Ciro Gomes (PSDB), candidato ao Governo do Ceará, afirmou nesta terça-feira (15), durante sabatina do CETV 1ª Edição, na TV Verdes Mares, que condicionou sua aliança com a frente de oposição composta por siglas como o União Brasil e o Partido Liberal a uma independência sua em poder decidir quem irá compor um eventual governo dele. "Só aceitei participar disso, se eu chego lá independente", declarou o tucano.
"Claro que quem me ajuda na luta será ouvido, será escutado, porque na democracia é absolutamente natural, mas um dos objetivos meu é despolitizar a esculhambação geral", frisou. O político foi o segundo entrevistado do formato. A sequência dos participantes foi definida previamente por sorteio.
De acordo com ele, "vai ter um choque de gestão e de mérito na gestão do Ceará", caso seja conduzido ao cargo. "Quer dizer o quê? Que eu não vou escutar meus aliados? Claro que eu vou. Agora a premissa é me dê gente séria, gente tecnicamente qualificada e eu vou considerar a possibilidade de trazer para participar", explicou.
Ao que afirmou o político durante a entrevista, ele foi convocado para "reunir todas as frações de oposição que existem no Ceará ao redor da agenda do Ceará" a fim de solucionar problemáticas que são, em sua compreensão, "graves". "Essa é a chave para entender isso", continuou.
Indagado acerca de concordâncias e discordâncias com membros do Partido Liberal, especificamente, legenda que já foi alvo de críticas suas no passado e que tem em seu quadro de filiados o candidato à presidente da República Flávio Bolsonaro, ele se deteve a afirmar que tal aliança partiu da necessidade de "juntar as forças todas".
Eu fui chamado por esse movimento porque o Roberto Cláudio foi candidato a governador contra esse estado de coisas, o Wagner foi candidato a governador contra esse estado de coisas, o André Fernandes foi candidato a prefeito contra esse estado de coisas e era cada um pra um lado.

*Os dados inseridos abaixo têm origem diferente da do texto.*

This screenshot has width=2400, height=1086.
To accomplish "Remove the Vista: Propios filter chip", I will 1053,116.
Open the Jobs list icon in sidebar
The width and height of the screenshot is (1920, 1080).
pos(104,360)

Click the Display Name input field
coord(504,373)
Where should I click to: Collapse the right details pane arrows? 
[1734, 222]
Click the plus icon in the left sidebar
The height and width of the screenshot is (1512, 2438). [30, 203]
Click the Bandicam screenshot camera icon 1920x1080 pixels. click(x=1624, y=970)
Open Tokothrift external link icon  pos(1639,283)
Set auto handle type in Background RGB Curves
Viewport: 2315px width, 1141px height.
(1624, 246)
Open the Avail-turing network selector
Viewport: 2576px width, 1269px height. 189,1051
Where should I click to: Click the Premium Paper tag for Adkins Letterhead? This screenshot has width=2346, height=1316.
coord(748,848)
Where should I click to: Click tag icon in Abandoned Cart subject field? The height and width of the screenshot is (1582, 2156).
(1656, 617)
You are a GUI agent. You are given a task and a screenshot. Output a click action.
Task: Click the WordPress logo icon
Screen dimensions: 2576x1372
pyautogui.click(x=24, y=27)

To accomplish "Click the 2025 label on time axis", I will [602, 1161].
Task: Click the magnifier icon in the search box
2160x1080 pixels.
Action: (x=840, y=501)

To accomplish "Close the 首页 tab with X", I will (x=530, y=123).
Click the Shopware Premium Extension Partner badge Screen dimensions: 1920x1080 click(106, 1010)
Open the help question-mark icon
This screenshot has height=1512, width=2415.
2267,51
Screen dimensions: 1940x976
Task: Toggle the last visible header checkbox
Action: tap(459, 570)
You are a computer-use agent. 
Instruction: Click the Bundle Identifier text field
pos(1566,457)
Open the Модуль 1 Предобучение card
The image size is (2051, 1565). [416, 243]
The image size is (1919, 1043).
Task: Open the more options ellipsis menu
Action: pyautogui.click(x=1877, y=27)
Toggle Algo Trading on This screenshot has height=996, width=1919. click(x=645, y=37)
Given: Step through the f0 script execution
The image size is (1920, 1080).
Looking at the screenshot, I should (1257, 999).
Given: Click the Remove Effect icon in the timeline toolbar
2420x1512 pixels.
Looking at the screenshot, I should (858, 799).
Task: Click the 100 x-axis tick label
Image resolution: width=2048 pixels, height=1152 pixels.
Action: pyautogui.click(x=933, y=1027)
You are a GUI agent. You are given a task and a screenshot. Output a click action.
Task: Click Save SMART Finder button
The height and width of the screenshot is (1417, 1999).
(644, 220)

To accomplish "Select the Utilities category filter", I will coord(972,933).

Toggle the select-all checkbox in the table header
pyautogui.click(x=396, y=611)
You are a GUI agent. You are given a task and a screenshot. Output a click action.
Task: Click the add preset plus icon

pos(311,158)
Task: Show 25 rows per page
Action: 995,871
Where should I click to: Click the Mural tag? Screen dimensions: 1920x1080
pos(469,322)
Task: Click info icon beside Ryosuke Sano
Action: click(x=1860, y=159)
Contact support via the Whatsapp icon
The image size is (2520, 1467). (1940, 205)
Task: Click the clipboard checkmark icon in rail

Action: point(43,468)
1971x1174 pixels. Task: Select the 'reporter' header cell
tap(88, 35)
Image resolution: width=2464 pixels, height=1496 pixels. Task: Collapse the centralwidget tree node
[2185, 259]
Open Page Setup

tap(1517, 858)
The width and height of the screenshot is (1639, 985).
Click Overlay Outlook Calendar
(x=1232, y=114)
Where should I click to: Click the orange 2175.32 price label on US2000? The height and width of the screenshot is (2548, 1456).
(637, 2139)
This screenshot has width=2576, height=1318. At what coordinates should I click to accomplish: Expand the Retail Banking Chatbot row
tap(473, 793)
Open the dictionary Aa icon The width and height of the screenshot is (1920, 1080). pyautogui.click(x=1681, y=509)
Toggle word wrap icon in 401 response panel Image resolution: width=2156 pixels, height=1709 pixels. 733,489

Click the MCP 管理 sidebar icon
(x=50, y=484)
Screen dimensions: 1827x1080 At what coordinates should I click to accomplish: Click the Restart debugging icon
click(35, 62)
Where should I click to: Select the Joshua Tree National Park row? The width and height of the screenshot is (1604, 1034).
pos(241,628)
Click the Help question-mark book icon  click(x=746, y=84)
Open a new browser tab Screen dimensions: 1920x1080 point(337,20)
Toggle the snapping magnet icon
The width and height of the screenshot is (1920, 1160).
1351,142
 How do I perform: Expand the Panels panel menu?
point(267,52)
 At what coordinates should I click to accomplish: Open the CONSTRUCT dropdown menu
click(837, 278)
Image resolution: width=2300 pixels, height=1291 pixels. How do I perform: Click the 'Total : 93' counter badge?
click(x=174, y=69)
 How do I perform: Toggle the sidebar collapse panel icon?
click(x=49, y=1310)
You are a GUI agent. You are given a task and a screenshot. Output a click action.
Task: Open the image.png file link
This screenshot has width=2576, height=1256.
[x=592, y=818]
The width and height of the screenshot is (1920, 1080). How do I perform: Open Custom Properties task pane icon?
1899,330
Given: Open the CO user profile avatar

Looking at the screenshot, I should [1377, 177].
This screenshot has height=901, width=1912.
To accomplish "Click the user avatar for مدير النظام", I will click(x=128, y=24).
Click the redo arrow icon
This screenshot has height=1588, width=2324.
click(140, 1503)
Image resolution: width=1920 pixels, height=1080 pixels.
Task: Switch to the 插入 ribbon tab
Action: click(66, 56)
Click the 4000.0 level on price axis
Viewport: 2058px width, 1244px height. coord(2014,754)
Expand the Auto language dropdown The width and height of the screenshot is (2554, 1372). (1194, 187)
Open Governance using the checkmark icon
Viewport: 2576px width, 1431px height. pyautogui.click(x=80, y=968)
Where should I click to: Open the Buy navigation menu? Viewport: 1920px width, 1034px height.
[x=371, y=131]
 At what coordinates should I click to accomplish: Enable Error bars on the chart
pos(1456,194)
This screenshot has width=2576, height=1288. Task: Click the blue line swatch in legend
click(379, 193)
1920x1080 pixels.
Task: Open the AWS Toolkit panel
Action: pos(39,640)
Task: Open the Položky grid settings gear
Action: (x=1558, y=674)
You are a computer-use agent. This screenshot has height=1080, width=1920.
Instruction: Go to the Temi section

Cabe a mim e ao Tasso Jereissati fazer um esforço de por cima das nossas diferenças reunir todo mundo.
Ele reforçou sua justificativa apontando a presença de outras figuras políticas simpáticas à figura do presidente Luiz Inácio Lula da Silva (PT), como seu irmão e ex-prefeito de Sobral, Ivo Gomes (PSB), e o deputado federal Mauro Filho (União). "Isso é uma coisa que a liberdade do voto permite que as pessoas façam", falou.
Ciro ainda frisou que o esforço do seu grupo aliado nesta campanha reside na ideia de que o eleitorado vai compreender a intenção deles. E, por fim, destacou que sua dedicação ao cenário local ocorre após sair "humilhado" do último pleito que concorreu para o Palácio do Planalto e que agora não quer mais participar do debate nacional.
Nesta quarta-feira (16), o CETV 1ª Edição exibe entrevistas gravadas com os candidatos Delegado Huggo (Missão) e Serley Leal (UP).